New Jersey Board Accepts Study on Cost Impacts of Energy Master Plan

The New Jersey Board of Public Utilities on Aug. 18 accepted a cost impact study, assessing how the state’s transition to renewable energy will affect utility rates under the Energy Master Plan, or EMP. The study found that most ratepayers would be able to reduce their energy bills by electrifying buildings and transportation and lowering overall energy consumption. By 2030, these customers are expected to pay 10 to 20 percent less compared to 2020 levels. The study, conducted by consulting firm Brattle Group, only examined the impact on energy costs and does not include capital costs associated with clean energy investments. New Jersey has a goal of achieving 100 percent clean energy by 2050.

The state will benefit from reduced greenhouse gas emissions by approximately $1.75 billion per year in 2030 through its clean energy programs, according to the report. New Jersey meets its 50 percent greenhouse gas reduction targets by 2030 under all scenarios examined.
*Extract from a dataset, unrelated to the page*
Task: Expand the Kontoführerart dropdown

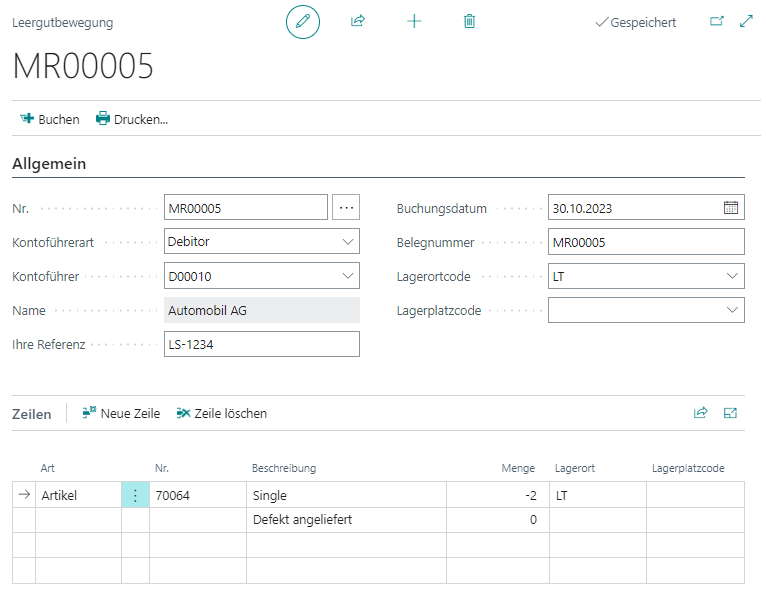Action: [348, 242]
In other words, this would be equivalent to avoiding emissions from the energy use of 3.4 million homes for one year, or the fuel consumption of up to 5.8 million gasoline vehicles for a year.
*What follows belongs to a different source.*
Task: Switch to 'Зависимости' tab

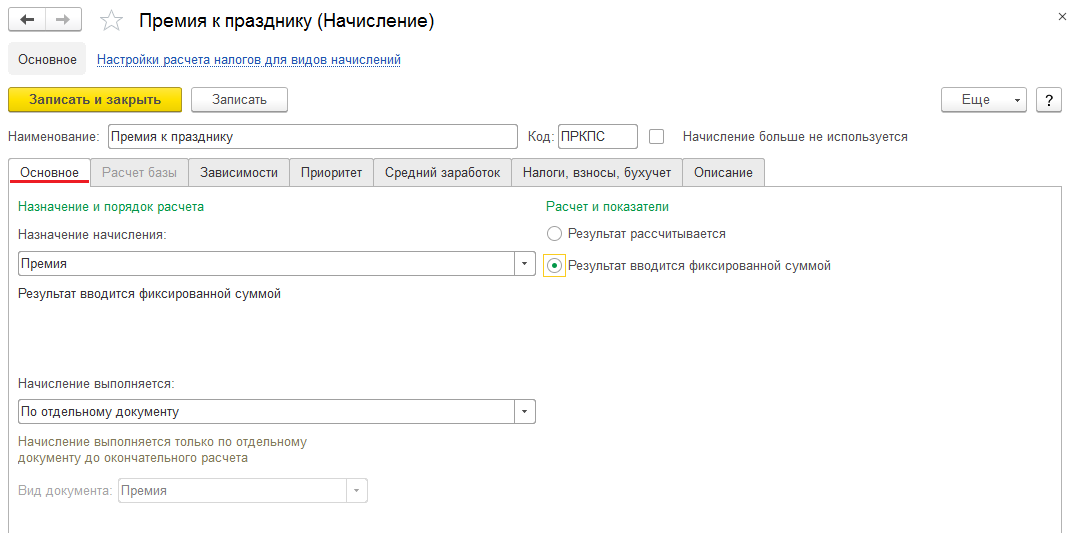Action: pos(239,173)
In the study, energy costs for ratepayers in 2030 are compared to corresponding costs in 2020 under three scenarios:

  • Current Policy Pathway: Includes the total costs and benefits of clean energy programs under the current state policies and consistent with the current market trajectory
  • EMP Achievement Pathway: Includes total costs and benefits of clean energy programs required to meet the EMP’s least cost pathway, designed to result in 100 percent clean energy by 2050.
  • Ambitious Pathway: Assesses relative energy costs associated with achieving 100 percent clean electricity in 2035 instead of 2050.
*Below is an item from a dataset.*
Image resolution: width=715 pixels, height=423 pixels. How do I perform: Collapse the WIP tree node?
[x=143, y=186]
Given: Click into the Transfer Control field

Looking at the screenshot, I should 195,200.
A sensitivity analysis is also included in the study to examine what changes in emissions and total consumer energy costs would be expected under alternative assumptions, such as higher adoption of electric vehicles or increased efforts to decarbonize buildings.

The report found that ratepayers who do not participate in energy efficiency programs, shift to electric vehicles, or use electric heaters will face higher energy costs through 2030. Households that adopt energy efficiency are expected to spend 16 percent less in 2030 compared to those that continue to use fossil fuels. Further, the incremental cost of achieving 100 percent clean electricity in 2035 is only 2 percent higher than in 2050. According to the report, upgrading energy assistance programs for low-income customers is necessary to support the clean energy transition.